Тронула я жреца за руку, и усохла рука.
И взмолился он:
– О, пожалей, исцели сего скромного раба, и покажу я Бога…
Тогда дунула я на его руку, и она исцелилась и стала как другая. Задрожал жрец и повел меня во вторую палату. Там увидела я идола из слоновой кости, стоящего на цветке лотоса, высеченном из нефрита, осыпанном большими изумрудами. Ростом он вдвое превосходил человека. Во лбу у него сиял хризолит, а грудь была умащена миррой и корицей. В одной руке держал идол нефритовый скипетр, в другой – круглый кристалл. Ноги его покоились в медных сапожках, а с толстой шеи свисало ожерелье из селенитов.
– Это ваш бог? – спросила я.
– Да, это бог, – ответил жрец.
– Нет, покажи мне настоящего Бога, – снова закричала я, – или ждет тебя смерть!
Коснулась я его глаз, и ослеп жрец.
И вновь взмолился он:
– О, пожалей, исцели сего скромного раба, и покажу я Бога…
Дунула я на его глаза, и вернулось в них зрение. И вновь задрожал жрец и повел меня в третью палату. И – удивительное дело! – не было там ни идола, ни скульптуры, ни даже рисунка, зато на каменном алтаре стояло круглое зеркало из сверкающего металла.
– Где же Бог? – удивилась я.
– Нет у нас Бога, кроме зеркала, что ты видишь, и это зеркало мудрости, – сказал жрец. – Отражает оно все, что есть на земле и на небе, кроме лица человека, в него смотрящего. Не отразится там лицо твое, однако, посмотревшись, наберешься ты истинной мудрости. Все прочие зеркала – всего лишь зеркала воззрения, единственное же зеркало мудрости сейчас перед тобою. Обладающий им знает все на свете, ничто от него не укроется. Нет у тебя зеркала – нет и мудрости. Это наш бог, и ему мы поклоняемся.
Посмотрела я в зеркало и убедилась: не обманул меня жрец.
И тогда совершила я неподобающий поступок – а впрочем, что с того? В одном дне пути отсюда, в укромной долине спрятала я зеркало мудрости.
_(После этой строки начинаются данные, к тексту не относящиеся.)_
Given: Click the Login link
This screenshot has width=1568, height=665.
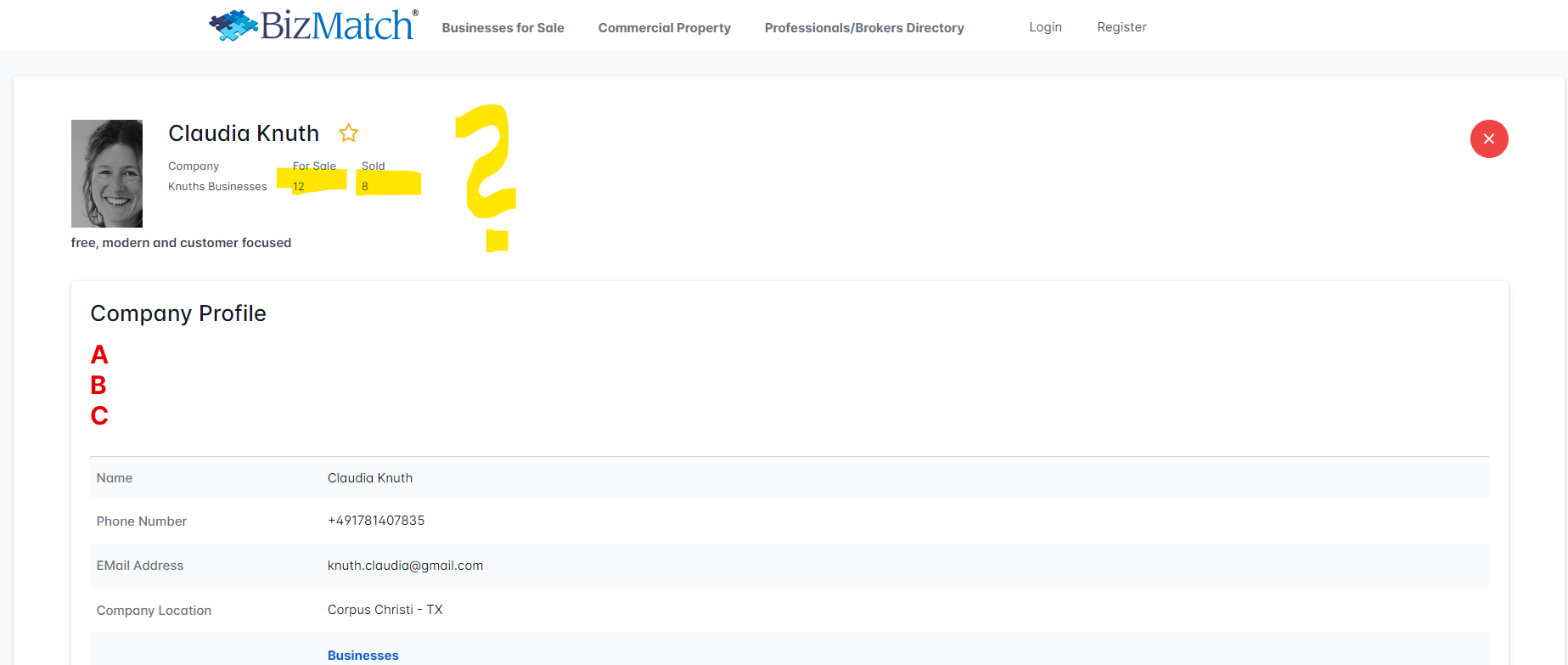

– Позволь же мне вновь войти в тебя, стать твоей слугою, и обретешь ты мудрость не в пример самым известным мудрецам. Допусти меня, и никто с тобой боле не сравнится.
Рассмеялся в ответ Рыбак:
– Любовь всяко превыше мудрости, а меня любит моя Русалочка!
– О, не может быть ничего лучше мудрости, – заспорила Душа.
– Любовь лучше, – ответил Рыбак и погрузился в пучину.
Заплакав, побрела Душа прочь, через топи и болота.
Прошел еще год, и вновь вышла Душа на берег моря и призвала Рыбака. Поднялся он из морских глубин и спросил:
– Зачем звала?
И ответила Душа:
– Подойди ближе, хочу поговорить с тобой, ибо видела я чудеса чудесные.
Подплыл Рыбак к берегу, присел на мелководье и приготовился слушать, подперев голову рукою.
– Когда ушла я второй раз, то обратила взор свой к югу – ведь все, что есть в нашем мире ценного, приходит оттуда. Шесть дней шла я по дорогам, ведущим в город Аштер, по покрытым красной пылью тропам, которыми идут паломники, и на утро седьмого дня перед моим взором в долине, расстилающейся под ногами, появился город!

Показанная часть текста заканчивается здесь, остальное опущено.